Digital strategies that focus only on customer engagement are shallow. But to go deeper, CIOs and CMOs must be partners.

For many companies these days, "digital" is almost exclusively about customer engagement, the domain of the CMO. However, the CIO is crucial in linking business processes and enterprise information to the digital channels that achieve the always-on state that customers and employees demand.

The strength of the CIO-CMO relationship has never been more vital to a company's success, yet the confusion surrounding these roles in the digital enterprise has never been stronger.

Every year PwC conducts a survey to evaluate the "digital IQ" of companies, which measures the extent to which they weave technology into everything they do, from strategy through execution. Our 6th Annual Digital IQ Survey, published in March 2014, of over 1,400 business and technology executives found that the majority (70%) of top performers -- companies in the top quartile for revenue growth, profitability, and innovation -- had strong relationships between the CIO and the CMO.

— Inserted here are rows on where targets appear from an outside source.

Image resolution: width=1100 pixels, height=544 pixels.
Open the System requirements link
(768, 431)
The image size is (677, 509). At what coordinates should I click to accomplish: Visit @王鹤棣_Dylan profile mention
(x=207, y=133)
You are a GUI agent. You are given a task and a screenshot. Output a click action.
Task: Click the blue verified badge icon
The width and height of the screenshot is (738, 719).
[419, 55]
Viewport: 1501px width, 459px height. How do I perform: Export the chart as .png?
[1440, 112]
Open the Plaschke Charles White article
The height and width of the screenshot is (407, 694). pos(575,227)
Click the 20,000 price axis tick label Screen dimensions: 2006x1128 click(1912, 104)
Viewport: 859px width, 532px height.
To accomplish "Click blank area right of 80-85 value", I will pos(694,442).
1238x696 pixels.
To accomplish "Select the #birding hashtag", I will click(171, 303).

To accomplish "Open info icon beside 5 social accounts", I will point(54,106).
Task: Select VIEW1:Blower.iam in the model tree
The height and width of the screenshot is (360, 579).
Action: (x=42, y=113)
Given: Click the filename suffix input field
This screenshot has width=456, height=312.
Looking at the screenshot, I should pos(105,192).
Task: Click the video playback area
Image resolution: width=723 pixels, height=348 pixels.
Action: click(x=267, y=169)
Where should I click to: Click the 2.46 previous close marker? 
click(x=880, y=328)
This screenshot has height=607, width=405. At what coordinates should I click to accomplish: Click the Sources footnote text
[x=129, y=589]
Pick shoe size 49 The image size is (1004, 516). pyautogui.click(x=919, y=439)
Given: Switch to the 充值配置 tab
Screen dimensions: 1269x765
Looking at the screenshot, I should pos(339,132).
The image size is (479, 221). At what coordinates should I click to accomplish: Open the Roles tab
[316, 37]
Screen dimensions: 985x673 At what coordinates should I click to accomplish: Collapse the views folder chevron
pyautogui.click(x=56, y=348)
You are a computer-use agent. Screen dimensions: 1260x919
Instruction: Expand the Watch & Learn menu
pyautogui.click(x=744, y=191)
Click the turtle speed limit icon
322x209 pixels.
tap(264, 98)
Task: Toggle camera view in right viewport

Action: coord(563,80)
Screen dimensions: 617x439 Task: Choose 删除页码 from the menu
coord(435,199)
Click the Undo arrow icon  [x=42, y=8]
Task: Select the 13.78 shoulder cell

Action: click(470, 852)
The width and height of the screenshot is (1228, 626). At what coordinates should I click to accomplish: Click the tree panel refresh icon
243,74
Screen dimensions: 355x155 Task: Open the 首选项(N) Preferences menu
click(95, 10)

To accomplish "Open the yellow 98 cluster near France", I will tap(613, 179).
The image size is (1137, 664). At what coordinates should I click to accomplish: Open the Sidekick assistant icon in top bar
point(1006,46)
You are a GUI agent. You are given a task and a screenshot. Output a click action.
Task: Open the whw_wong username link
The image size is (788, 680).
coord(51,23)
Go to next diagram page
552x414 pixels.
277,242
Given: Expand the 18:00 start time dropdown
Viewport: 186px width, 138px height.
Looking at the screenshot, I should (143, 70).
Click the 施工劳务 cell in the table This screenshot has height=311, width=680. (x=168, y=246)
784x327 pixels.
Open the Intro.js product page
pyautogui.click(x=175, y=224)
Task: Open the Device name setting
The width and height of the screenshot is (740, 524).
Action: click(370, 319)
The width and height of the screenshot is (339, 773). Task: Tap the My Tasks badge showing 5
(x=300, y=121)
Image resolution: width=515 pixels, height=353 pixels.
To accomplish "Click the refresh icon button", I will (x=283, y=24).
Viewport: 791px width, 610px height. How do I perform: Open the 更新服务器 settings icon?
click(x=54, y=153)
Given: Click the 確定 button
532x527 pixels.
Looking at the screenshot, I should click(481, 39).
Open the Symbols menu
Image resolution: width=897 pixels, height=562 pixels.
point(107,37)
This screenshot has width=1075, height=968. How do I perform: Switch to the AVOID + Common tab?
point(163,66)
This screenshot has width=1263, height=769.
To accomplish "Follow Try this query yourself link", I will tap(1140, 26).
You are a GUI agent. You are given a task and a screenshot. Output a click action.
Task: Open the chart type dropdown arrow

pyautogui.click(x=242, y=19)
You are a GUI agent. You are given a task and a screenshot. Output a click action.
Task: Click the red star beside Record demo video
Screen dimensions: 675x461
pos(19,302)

However, we found that nearly half of the businesses in our study (49%) lack that strong CIO-CMO relationship. As part of our investigation, we talked directly to CIOs and CMOs about how they work together. As one retail and consumer products CMO explained it, "Our Digital IQ is low because we're not having regular digital conversations."

Why do CIOs have strong relationships with every other executive in the C-suite except the CMO? We can speculate that budgets, historical interactions, or perceived ineffectiveness of IT are the barriers to CIOs and CMOs working together, but when you boil it down, CIOs and CMOs often don't see eye to eye because they have their backs to each other. CMOs are looking outward toward the customer while most CIOs are looking at internal business operations. It’s time they face each other or risk falling flat on the transition to digital.